In the United States, individuals who are part of minority groups often experience health disparities. These disparities can be even more profound for individuals with intersectional identities who are part of multiple minority groups.
Transgender people of color, for example, have been shown to be at increased risk of a number of negative health outcomes when compared to their white transgender, or people of color cisgender, counterparts. This reflects discrimination and stigma against transgender people of color as well as longstanding systematic inequities that affect their healthcare access.
Health Disparities
Most research on trans people of color focuses on specific racial and ethnic groups rather than transgender people of color more generally. This reflects the highly varied experiences of people from different racial and ethnic groups. The experiences of Black transgender people can be quite different from those of Latinx, Middle Eastern, or Asian transgender people.
Trans, Trans*, or Transgender
Terminology around gender diversity is constantly evolving. Although this is a good thing, it can make it difficult to determine what the most appropriate language is in any given situation. There are legitimate criticisms around the terms trans, trans*, and transgender, and preferences for these terms differ strongly across groups.
Transgender people are known to experience elevated rates of a number of negative health outcomes when compared to cisgender people. These include both mental and physical health outcomes.
These health disparities are thought to largely be the result of minority stress as well as structural and individual concerns around healthcare access rather than any gender or race-driven differences in behavior or risk. Social determinants of health have profound effects on transgender people of color, as well as people from other groups.
HIV is one of the most well-studied areas in which transgender people of color are known to be at elevated risk. One large study of transgender people found that Black transgender respondents had HIV rates (6.7%) almost five times those of the overall transgender population (1.4%) and more than 20 times that of the general population (0.3%).
Those rates were even higher for Black transgender women (19%).
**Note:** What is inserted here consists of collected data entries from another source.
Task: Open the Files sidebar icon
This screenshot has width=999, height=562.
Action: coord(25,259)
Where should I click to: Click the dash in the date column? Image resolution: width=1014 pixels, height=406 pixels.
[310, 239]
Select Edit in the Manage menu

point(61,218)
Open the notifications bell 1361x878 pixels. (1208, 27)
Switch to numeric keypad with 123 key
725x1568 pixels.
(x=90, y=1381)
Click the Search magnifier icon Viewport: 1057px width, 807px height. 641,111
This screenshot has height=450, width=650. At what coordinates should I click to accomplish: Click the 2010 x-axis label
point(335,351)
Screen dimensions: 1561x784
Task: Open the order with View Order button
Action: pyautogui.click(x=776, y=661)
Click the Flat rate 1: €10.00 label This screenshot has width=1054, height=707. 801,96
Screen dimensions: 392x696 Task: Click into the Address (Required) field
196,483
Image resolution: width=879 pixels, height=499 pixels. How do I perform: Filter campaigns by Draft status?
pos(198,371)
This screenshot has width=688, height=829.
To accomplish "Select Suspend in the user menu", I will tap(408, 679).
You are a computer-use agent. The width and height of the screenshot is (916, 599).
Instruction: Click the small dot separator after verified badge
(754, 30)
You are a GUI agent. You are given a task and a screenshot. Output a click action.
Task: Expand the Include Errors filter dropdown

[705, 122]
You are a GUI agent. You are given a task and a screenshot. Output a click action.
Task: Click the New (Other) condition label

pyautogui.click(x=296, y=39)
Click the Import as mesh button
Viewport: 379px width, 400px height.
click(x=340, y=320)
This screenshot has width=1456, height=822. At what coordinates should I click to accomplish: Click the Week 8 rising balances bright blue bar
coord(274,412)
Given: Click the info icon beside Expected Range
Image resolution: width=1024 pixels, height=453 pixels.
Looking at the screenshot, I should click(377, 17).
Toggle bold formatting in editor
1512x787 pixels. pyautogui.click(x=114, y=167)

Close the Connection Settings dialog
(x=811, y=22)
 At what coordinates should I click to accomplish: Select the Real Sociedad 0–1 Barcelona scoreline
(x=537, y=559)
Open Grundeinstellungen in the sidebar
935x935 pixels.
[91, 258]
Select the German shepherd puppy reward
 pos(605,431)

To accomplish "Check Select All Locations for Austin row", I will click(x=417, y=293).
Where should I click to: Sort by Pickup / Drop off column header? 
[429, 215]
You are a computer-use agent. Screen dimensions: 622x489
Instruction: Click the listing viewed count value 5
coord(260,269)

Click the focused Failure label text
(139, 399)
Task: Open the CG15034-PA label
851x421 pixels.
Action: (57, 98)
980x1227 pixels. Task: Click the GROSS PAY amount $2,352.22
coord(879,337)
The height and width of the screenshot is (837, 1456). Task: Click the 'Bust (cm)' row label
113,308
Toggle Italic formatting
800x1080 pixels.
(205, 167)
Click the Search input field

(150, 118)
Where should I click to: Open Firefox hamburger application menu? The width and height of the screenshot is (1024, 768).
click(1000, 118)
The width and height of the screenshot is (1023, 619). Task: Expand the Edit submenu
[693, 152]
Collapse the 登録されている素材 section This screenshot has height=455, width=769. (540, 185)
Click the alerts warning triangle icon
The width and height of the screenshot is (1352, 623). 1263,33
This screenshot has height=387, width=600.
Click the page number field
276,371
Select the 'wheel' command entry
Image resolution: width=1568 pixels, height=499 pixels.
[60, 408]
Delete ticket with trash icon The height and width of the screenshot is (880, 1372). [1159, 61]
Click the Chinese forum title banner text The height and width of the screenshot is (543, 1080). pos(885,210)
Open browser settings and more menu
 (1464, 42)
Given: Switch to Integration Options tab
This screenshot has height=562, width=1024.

However, transgender people of color have also been found to have higher rates of other conditions, such as arthritis, lupus, and asthma, than their White counterparts.
Healthcare Discrimination
The 2015 National Transgender Discrimination Survey (NTDS) is one of the largest, if not the largest, surveys on the health and other life experiences of transgender people in the United States.
According to the NTDS, Black, Latinx, American Indian, and multiracial transgender people were more likely to be uninsured than their white counterparts. Trans people of color were also more likely to avoid going to the doctor for fear of mistreatment.
Transgender people of color have different experiences when accessing health care than their White or cisgender counterparts. Research suggests that the combination of racial and gender minority status can complicate healthcare access in a number of ways.
For example, while patients might prefer providers of their own racial or ethnic background to address racial bias, they may have greater fear around disclosing their gender identity to those providers. Some communities of color are less accepting of gender diversity than others.
Individuals who are concerned about healthcare discrimination are more likely to avoid or delay care. This can exacerbate underlying health problems,when people cannot engage with preventative treatment. It can also cause long-term health problems when people are afraid to access emergency room care after negative previous experiences.
Fears of discrimination are not unfounded, and there is substantial data that transgender individuals experience mistreatment and denial of care by healthcare providers across a variety of settings.
Access to Transgender Health Care
Not all transgender individuals are interested in medical or surgical gender affirmation. However, medical and surgical gender affirmation are also not equally available to all transgender people.
To the extent that transgender people of color are more likely to be uninsured or underinsured, they may also be less likely to be able to access affordable gender-affirming care.
Access to care may also be more difficult for transgender youth from communities of color, if their communities are less accepting of gender diversity or less aware of treatment options. There are limited data suggesting that transgender youth of color are underrepresented in referrals to gender-affirming care in both the United States and Britain.
A Word From Verywell
There is a growing awareness of the need to do a better job educating healthcare providers about the needs of transgender youth and adults. However, the relative lack of research on the healthcare experiences of transgender people of color, outside the context of HIV, also points to a need for even affirming providers to expand their understanding of transgender health.
The Transgender Umbrella
In this article, transgender is used as an umbrella term to describe all individuals whose gender identity isn’t what would be expected for their recorded sex at birth. Sometimes, instead of using an umbrella term, people will refer to the “trans umbrella” or “transgender umbrella.” This phrase is most often used to recognize and support the diversity of transgender and related identities.
Transgender people of color may experience healthcare disparities due to their multiple minority status, but they can also experience extraordinary resilience when supported by their families and communities.
Healthcare providers and associated personnel can support the development of that resilience by offering gender-affirming care to all patients, and by recognizing that the transgender umbrella covers people of all races and ethnicities.